A nosotros nos gusta trabajar, pero no bajo el sol, no en mitá del día bajo el rayo del sol, del calentísimo sol costeño, bajo el que nos convertimos en negros retintos, y brillosos de tanto sudor. No, allí no, que, según descubrimos, para eso están los indios, para hacer el trabajo que los burros no saben hacer, para la chinga, pues. Trabajar sí, pero en la sombra, en el aire acondicionado, en labores que no exijan el gasto del cuerpo, no con el machete ni la tarecua o la motosierra, no sabaneando las vacas ni ordeñando, ni con el pico y la pala, no en labores que te expriman y se te vayan las ganas de coger cuando llegas a tu casa o tu madriguera, ante tu mujer o ante tu querida.
¿Por qué nos vamos al Norte?, preguntan. ¿Por qué mejor no preguntan quién o quienes se van o nos vamos al Norte? Cuajinicuilapa está en el mismo lugar que hace cientos de años pero no crece desde hace algunos años, tal vez desde unos veinte no pasa de veinticinco o treinta mil personas. Las casas crecen y se abundan, lo mismo los comercios, pero la gente no aumenta; y no es que sea la misma, sino que la cantidad no varía porque muchos se van al Norte o a otras ciudades, a trabajar y a estudiar. Pero no todos se van, cuando menos la mitad no se va, y no solamente mujeres, niños y viejitos sino hombres de trabajo, hombres que se quedan a trabajar aquí, hombres que heredaron tierras y vacas, aunque sean unas cuantitas, hombres a los que les dejaron un negocio o un oficio o un comercio, hombres que se dedican a la política o son maestros de escuela o trabajan en las oficinas de gobierno o, de plano, hombres que se dedican a la mañosera, a agarrar lo ajeno, lo que no trabajaron, sean vacas o cosechas o propiedades de la casa.
Se van al Norte los desheredados, los que no tienen dónde y con qué sembrar o engordar sus vacas. Antes, los viejos extrañaban los tiempos de la hacienda de los Miller porque cada quien era dueño de una que otra vaca y de varias gallinitas, tenía donde encerrar y hacer milpa, podía pasársela sin penurias ni congojas, con su maíz, su leña y todo lo necesario para vivir y beber de tiempo en tiempo. Pero vino el ejido y las cosas cambiaron para los campesinos: los más listitos se agusaron y abusaron o no sé qué ni cómo pero se quedaron con las mejores tierras, con los mejores solares, se volvieron más ricos. Y unos se convirtieron en patrones y los otros en sus peones o sus vaqueros. Y eso estaba bien, pero eso no dura: ¿Cómo vas a ser peón de otro pendejo como tú? ¿Por qué te vas a dejar mandar por San Pendejo sólo porque él tiene dinero y vacas y tierras y tú estás en pérperas, con una mano atrás y otra adelante? Además, después de que el gobierno dejó de apuntalar los precios de garantía de las cosechas, hasta los más riquitos la sintieron cerca y a todos nos afectó.

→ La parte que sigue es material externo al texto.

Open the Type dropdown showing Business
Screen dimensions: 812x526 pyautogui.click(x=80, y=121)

Un día, uno de los Marines, de la familia Marín, pues, ocupó dos peones para acarrear postes: un indio y un negro. El indio acarreaba cuatro postes al hombro; el negro, dos. Lo notó el patrón y reclamó:
—Pinche negro, ¿cómo está eso de que tú solamente acarreas dos postes y el indio cuatro? Y eso que él está chiquito y flaco, y tú grandote. Quiere que te lleves cuatro tú también; si no, no te voy a pagar.
—El indio como es burro, yo no soy burro —contestó, y tiró los postes, y dejó el trabajo el pinche negro.

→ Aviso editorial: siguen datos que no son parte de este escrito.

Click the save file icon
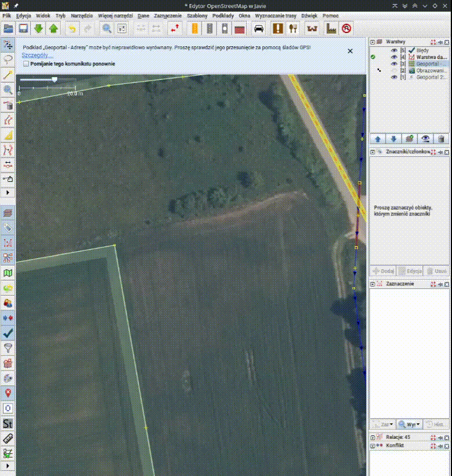The image size is (452, 476). tap(23, 28)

Pa’ morir nacen los hombres, no vivir la esclavitú, canta y alecciona el corrido de la Mula Bronca. Como digo, ¿quién quiere ser peón de otro pendejo nomás porque él tenga dinero? Trabajar, pero no de peones de fulano o de mengano, por más riquitos que sean, y más si te están viendo que te cargan de peón, de vaquero, de chalán. Claro que trabajamos, y más de lo que se acepta, más de lo que aceptamos, aunque no siempre reconozcamos el trabajo de otro, al que envidiamos, al que calificamos de delincuente, al que descalificamos por ganar un dinero que sospechamos sucio o mal habido, al que criticamos en demasía por hacer riqueza muy rápido. Pero eso son patrañas. Nosotros somos trabajadores, trabajadores como el que más. Basta pensar en las toneladas y toneladas de maíz que sacábamos en los años ochenta, o el ajonjolí, o la copra, o la sandía, o la papaya, como antes; y a fines del XIX y principios del XX, producíamos algodón y ganado, miles de becerros anuales para abastecer los mercados de la meseta central. Que no nos guste trabajar como bestias todos los días, es cosa distinta. Pero cuando tenemos un compromiso, a todos nos consta que trabajamos como bestias. Los flojos entre nosotros están contados, pues, y si quieren les presento a algunos. Como aquel que hasta picaba de flojo, y un día, con tal de apartarlo de la flojera, pusieron una regla en el pueblo: que el que no juntara una maquila de mai al tiempo de las cosechas se le iba a enterrar vivo, con tal de joderlo. Y se llegó el tiempo, y él sin tirarse ni un pedo. Y así iban las autoridades, revisando cada maquila de mai en cada casa, hasta llegar ante él, al pie de una pochota, donde le gustaba hasta dormir; y él sin su maquila de mai. Y ya a ponerle la soga al cuello, y llevarlo en comitiva hasta el camposanto para cumplir la condena. Y en entonces que aparece la madrina de pila, apreviniendo:
—Detengan la procesión, yo pongo la maquila que le corresponde a mi ahijado.
Y él, indagando:
—Madrina, ¿el mai está en grano o está en mazorca?
Y ella, con las lágrimas casi al borde de los ojos:
—Hijo, ahorita lo desgranamos, no te acongojes.
Y él, el cínico:
—No me acongojo madrina mía. Que siga la procesión.
DOS
Tampoco nos gusta atesorar. ¿Para qué? Uno se muere y no se lleva nada, ni el disfrute. O, sí, el disfrute lo disfrutamos y eso consuela más que trece misas. Capaz que San Pedro nos regresa de las puertas del cielo por pendejos, por no gozar la vida, por no vivir como gente, aquí y ahora, si no disfrutamos lo que vivimos. Si ya nuestros antepasados fueron esclavos, ¿para qué seguir con esa tradición? Como esclavos no fueron dueños de su trabajo ni tuvieron propiedades ni atesoraron capital alguno.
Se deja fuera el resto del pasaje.